Monday, July 14, 2014

Another creative outlet!

Twenty-something years ago I was introduced to the art of stained glass making.  My first piece was an iris that I made for my mom.  She still has it, and it still hangs in her house.

Weeks ago I found out about a "glass camp" that was being held, for two weeks, so I said why not!  I didn't realize at the time that it was a stained glass camp and imagine my joy when I found that there is a local studio that teaches this wonderful art!!! During the first class we were given clear glass to practice cutting techniques on, then we could choose from three small and easy projects before being "cleared" to start on something else.  So I chose the frog, and got him completed in the first day!!  All of the techniques came back to me so quickly!

When I got home from the first class I popped onto Pinterest to research more projects to do, small ones of course. Some day, I will tackle some larger projects, and have already had an offer to commission three pieces for a house!  And of course I want to do some window panels for my own house.  For now I'm going to focus on some smaller sun-catcher projects that I can use as gifts, the first is being made for my husband!
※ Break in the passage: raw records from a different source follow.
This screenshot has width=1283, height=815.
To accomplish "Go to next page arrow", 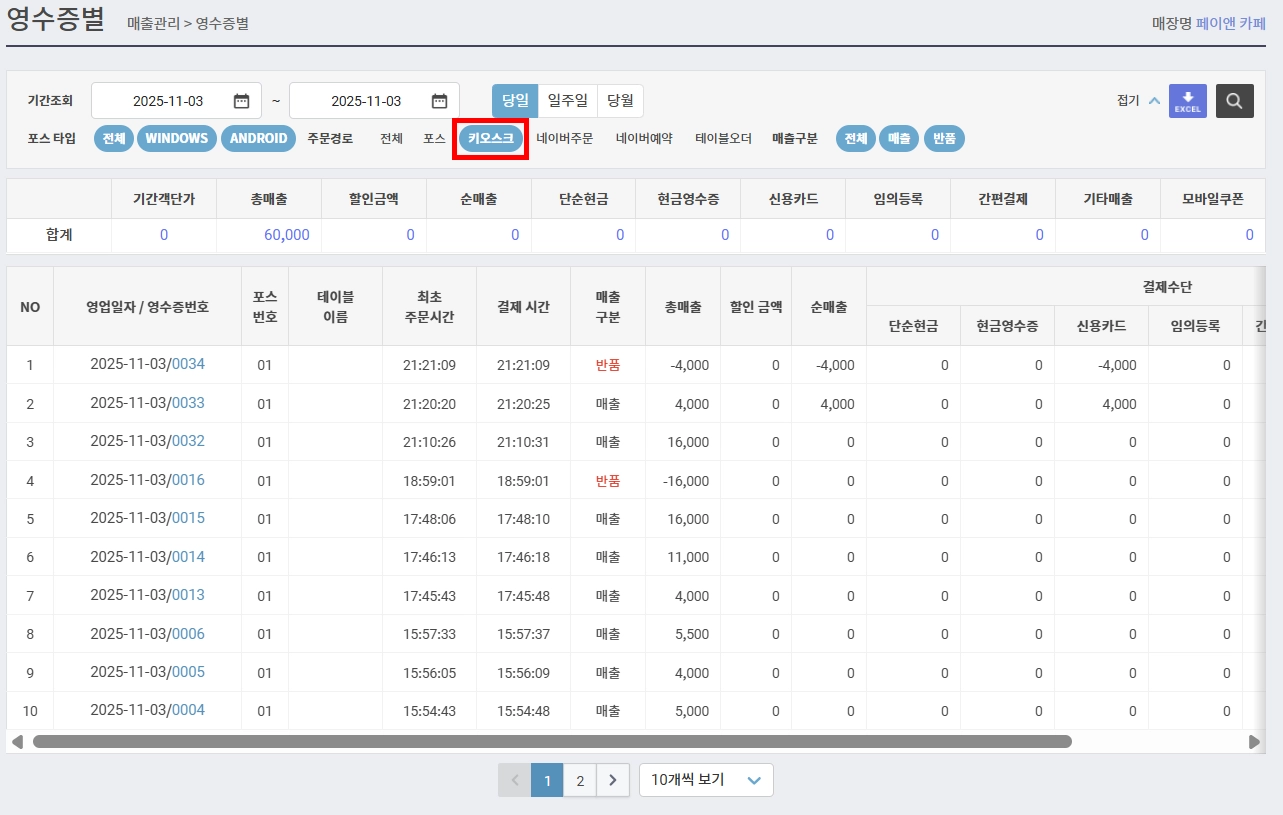I will point(613,780).
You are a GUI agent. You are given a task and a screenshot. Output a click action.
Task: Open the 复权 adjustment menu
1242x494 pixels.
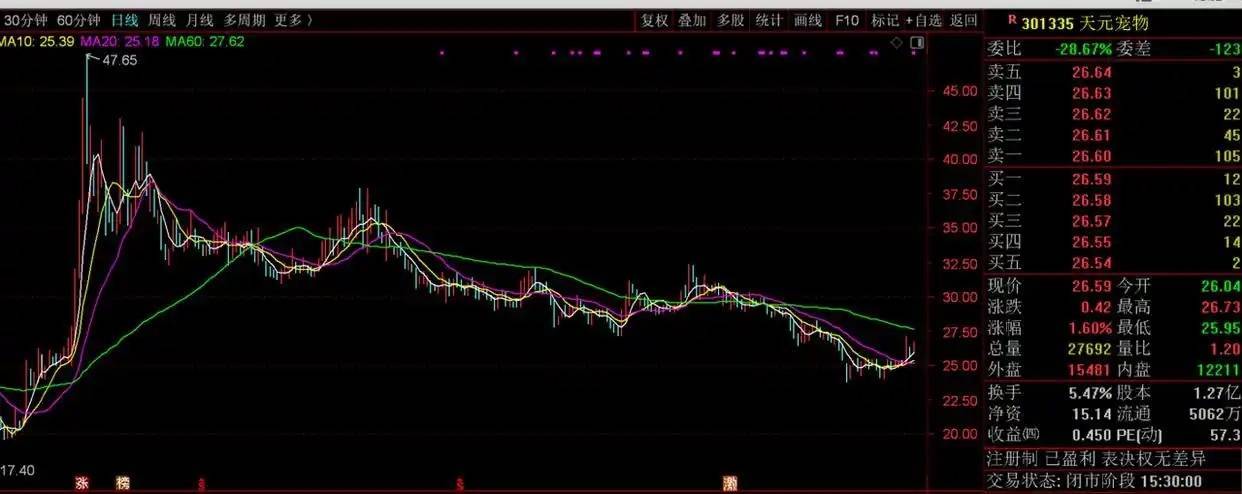coord(654,20)
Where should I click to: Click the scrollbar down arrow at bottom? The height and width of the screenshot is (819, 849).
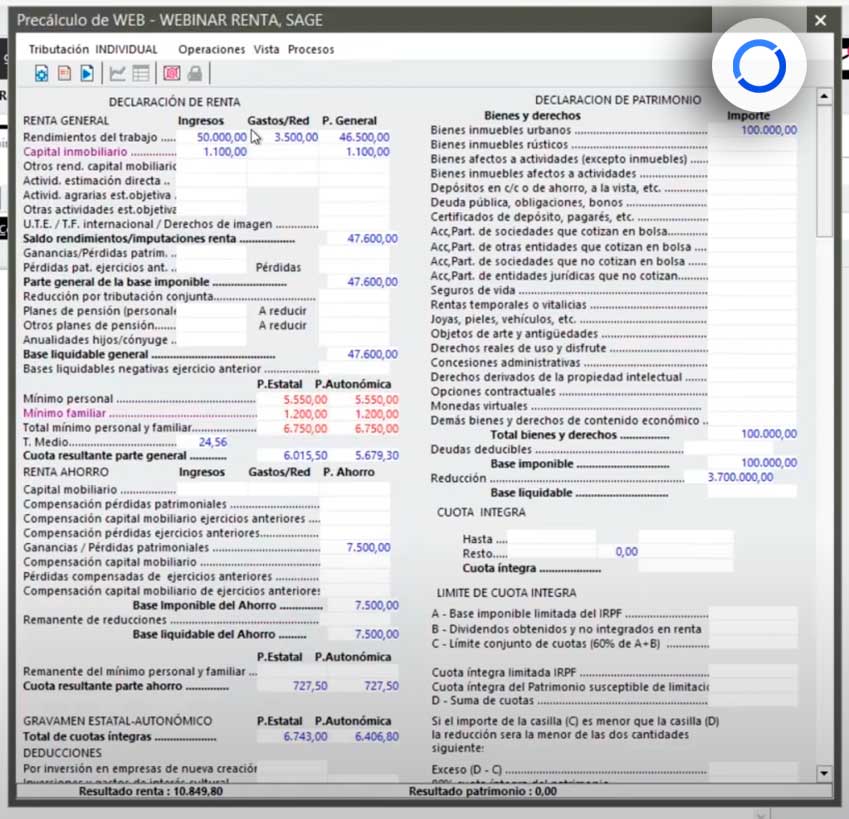pos(824,773)
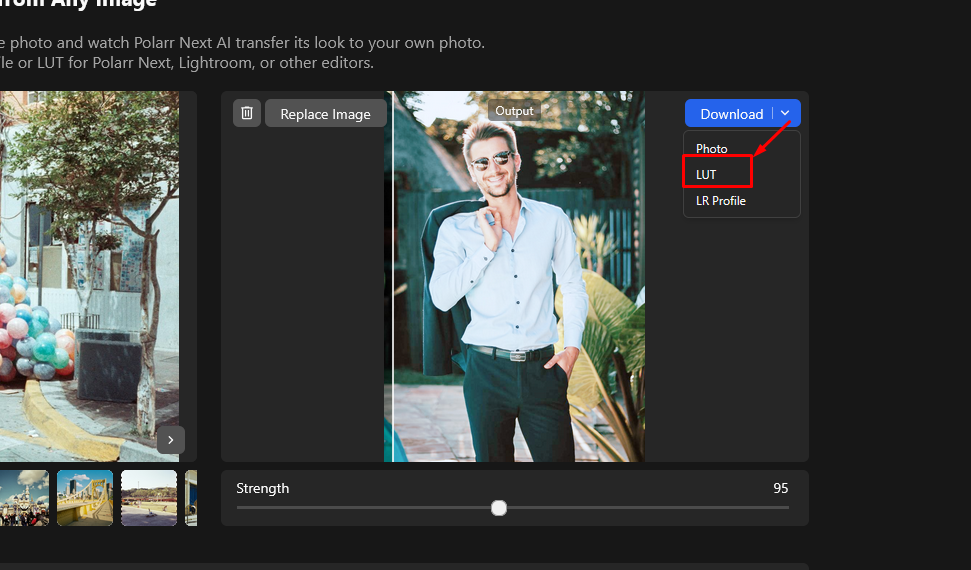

With any project, it is easiest to number your pattern directly on the paper so you have a reference.  You will also mark the pieces with the same number so you can keep track of everything.

The cutting process requires a lot of patience, a LOT, because I broke more pieces to begin with than I kept....

I finally figured out what my "problem" was, I was afraid of getting cut, glass is very sharp (duh!) so I put gloves on and was able to keep my pieces from breaking in the wrong place! After the pieces are cut I placed the pieces on the pattern and taped them together, it's always a good idea to do this because it makes storing them between classes so much easier!

Of course I did the heart shape last, not recommended, but it worked out.

I just had to do a LOT of grinding.


Doing glass art is a lot about compromises.  I am relatively new to this art, I know my final project will NOT match my pattern, and I just have to be OK with that, as long as the final project looks good!

All fitted                                            Cleaned and together                                  Starting the foil process
Adding the copper foil was the "easy" part, but it was also the part where I cut myself...of course!
After the taping is done it's time to get the pieces back together, add the flux and solder the pieces together, starting with tacking the corners.


After everything is in the correct spot and you are happy with your piece it is time to finish soldering the piece!

Once the first side is done allow it to cool then flip it over to do the second side.

I decided that I wanted to make the piece stronger so I stretched some lead rail and pieced that over the outside, I did end up removing a lot of the copper foil from the outside edges.
My instructor showing me how to
use the lead rail

Then you add any details that you want to finish the piece, by tinning copper wire then soldering it in place.